**DIRECTIONS:** Make an exact copy of the records, with the pictures left out.

**RECORDS FOR THIS EXERCISE:**
★ ★ ★

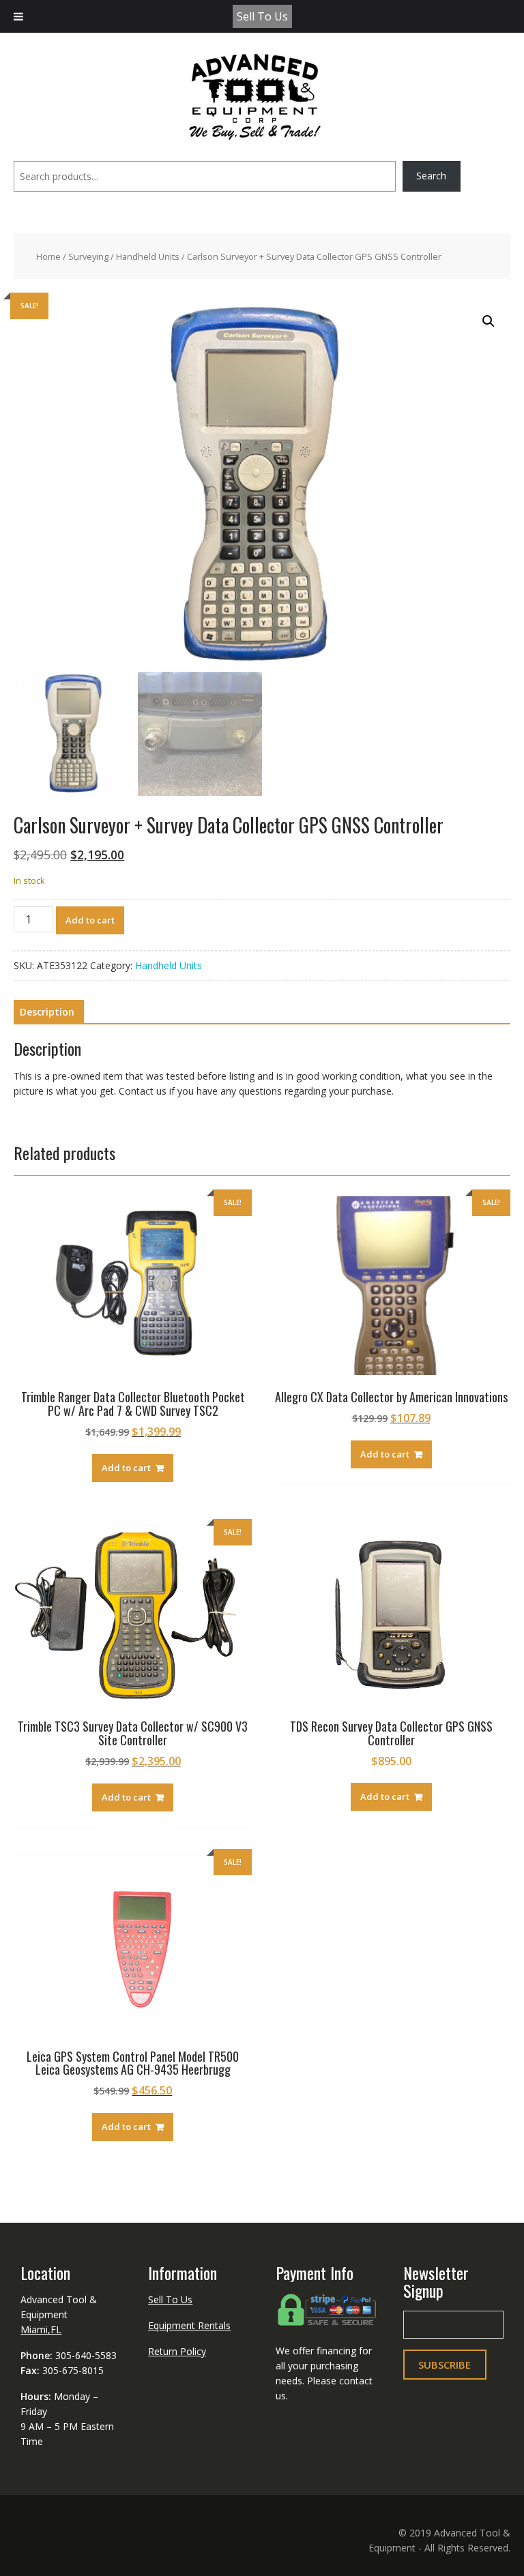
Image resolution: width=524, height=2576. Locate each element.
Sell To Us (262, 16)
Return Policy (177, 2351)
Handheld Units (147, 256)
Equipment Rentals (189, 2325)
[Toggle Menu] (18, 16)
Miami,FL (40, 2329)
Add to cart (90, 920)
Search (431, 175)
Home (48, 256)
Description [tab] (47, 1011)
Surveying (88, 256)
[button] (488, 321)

★ ★ ★

**RESPONSE:**
Image resolution: width=524, height=2576. Locate each element.
Sell To Us (262, 16)
Return Policy (177, 2351)
Handheld Units (147, 256)
Equipment Rentals (189, 2325)
[Toggle Menu] (18, 16)
Miami,FL (40, 2329)
Add to cart (90, 920)
Search (431, 175)
Home (48, 256)
Description [tab] (47, 1011)
Surveying (88, 256)
[button] (488, 321)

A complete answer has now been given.